Life is short, we're not here for long, the world goes on without us

“I think I just had all that to hand without having to think about it,” says McGregor of the character. “I wasn’t really conscious of that while I was writing it, and I certainly wasn’t writing that character as any kind of tribute. I’d pretty much finished the book before my dad died. Before your parents die, you take them for granted completely so it wasn’t on my mind at all. I think I got quite near the end of the book and I went, ‘Oh yeah, she’s quite a nice character, she’s good at her job’. That reflects quite well on my dad and I’m quite pleased about that.”

19th-century novel

In one sense, Reservoir 13 is not unlike a traditional 19th-century novel, a mini-Middlemarch with Facebook posts, city commuters and staycation cottages. It is an attempt, however condensed, to tell the story of an entire community, and through that to capture something of the nature of life in a particular time and place. The events in any individual character's life are somehow less important than the sense of time moving on, blithely absorbing every scrap of energy we have, every plan or mistake we make. It's not intensely dramatic, but then life rarely is.

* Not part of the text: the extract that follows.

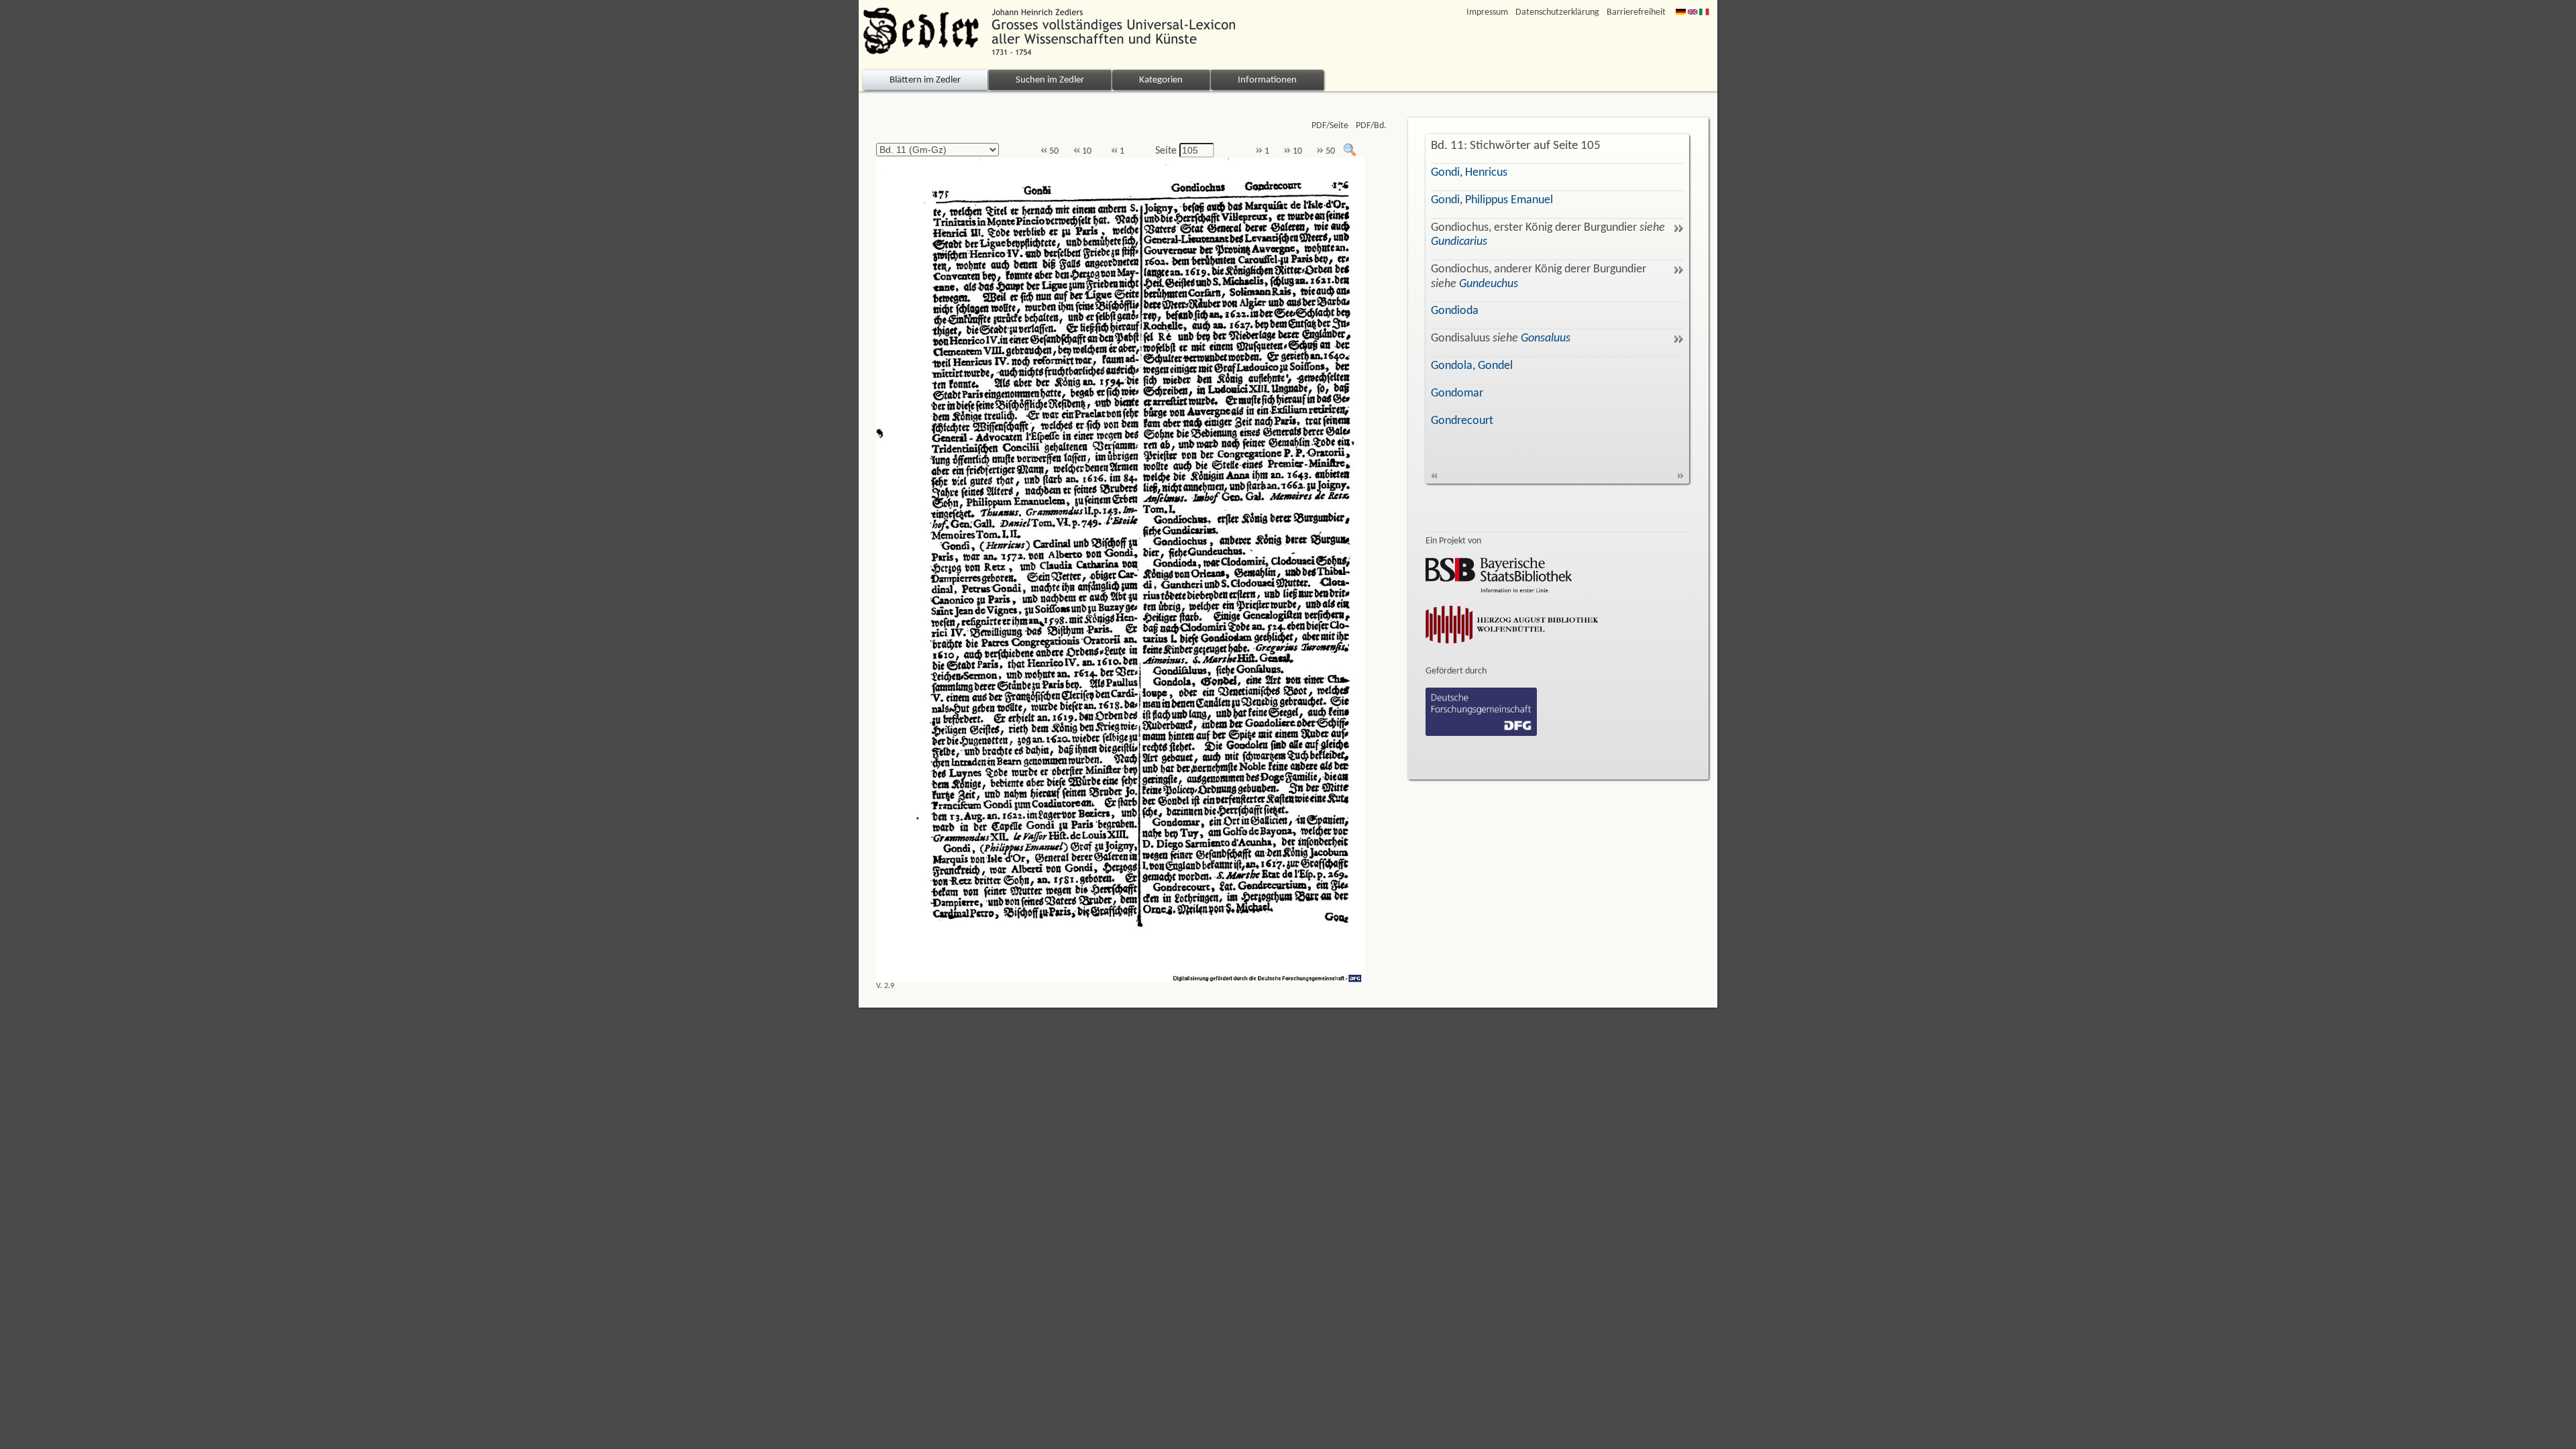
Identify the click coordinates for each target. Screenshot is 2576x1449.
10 (1085, 151)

“Life is short, we’re not here for long, the world goes on without us,” says McGregor. “That can be a very scary thought or a very despondent thought, or it can be quite an uplifting thought. It just is. But within life being short, it’s very intense and very complex and very nuanced and very specific. I like the balance between those two notions.”

Reservoir 13 hangs in that balance, an accumulation of births, deaths, marriages, betrayals, petty grievances and private triumphs blurred into a humming vision of something like life.